A REAÇÃO PARADOXAL DAS COMUNIDADES “EX-ECCLESIA DEI” AO MOTU PROPRIO TRADITIONES CUSTODES

La réaction paradoxale des communautés « ex-Ecclesia Dei » au motu proprio  Traditionis Custodes • La Porte Latine

Se a nova missa é “fecunda” e “legítima”, por que recusar seu uso exclusivo? Especialmente se o papa tomou tal decisão motivado pelo desejo de união na Igreja…

Fonte: La Porte Latine – Tradução cedida pelo nosso amigo Bruno Rodrigues da Cunha

Amicus Plato, sed magis amica veritas.Sou amigo de Platão, mas mais amigo da verdade”. Se por um lado lastimamos sinceramente um motu proprio que revoga quase todo direito de cidadania à liturgia tradicional, por outro lado não podemos deixar de notar o caráter paradoxal das reações dos institutos “ex-Ecclesia Dei”.

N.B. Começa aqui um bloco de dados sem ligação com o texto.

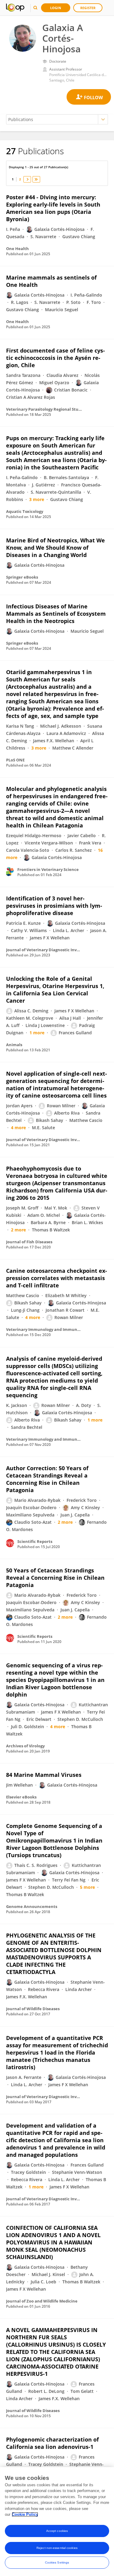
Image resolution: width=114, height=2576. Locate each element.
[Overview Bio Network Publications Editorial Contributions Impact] (57, 119)
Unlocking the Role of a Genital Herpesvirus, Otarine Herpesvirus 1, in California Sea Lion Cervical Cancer (55, 989)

A reação mais emblemática é, sem dúvida, a do padre Paul-Joseph, Superior do Distrito francês da Fraternidade São Pedro. Numa entrevista à Famille Chrétienne, ele disse que “a Fraternidade São Pedro nunca rejeitou o Concílio Vaticano II. Para nós, ele não contém dificuldades fundamentais, mas unicamente demanda esclarecimentos acerca de determinados pontos, que nós interpretamos à luz da tradição da Igreja tal como preconiza Bento XVI”. Disse também que “jamais colocamos em dúvida a validade e a fecundidade do missal de Paulo VI”.

Essas palavras nos lembram que, diferentemente do que alguns pensam, as posições da Fraternidade São Pedro sobre o Concílio e a missa nova são completamente diferentes das posições da Fraternidade São Pio X.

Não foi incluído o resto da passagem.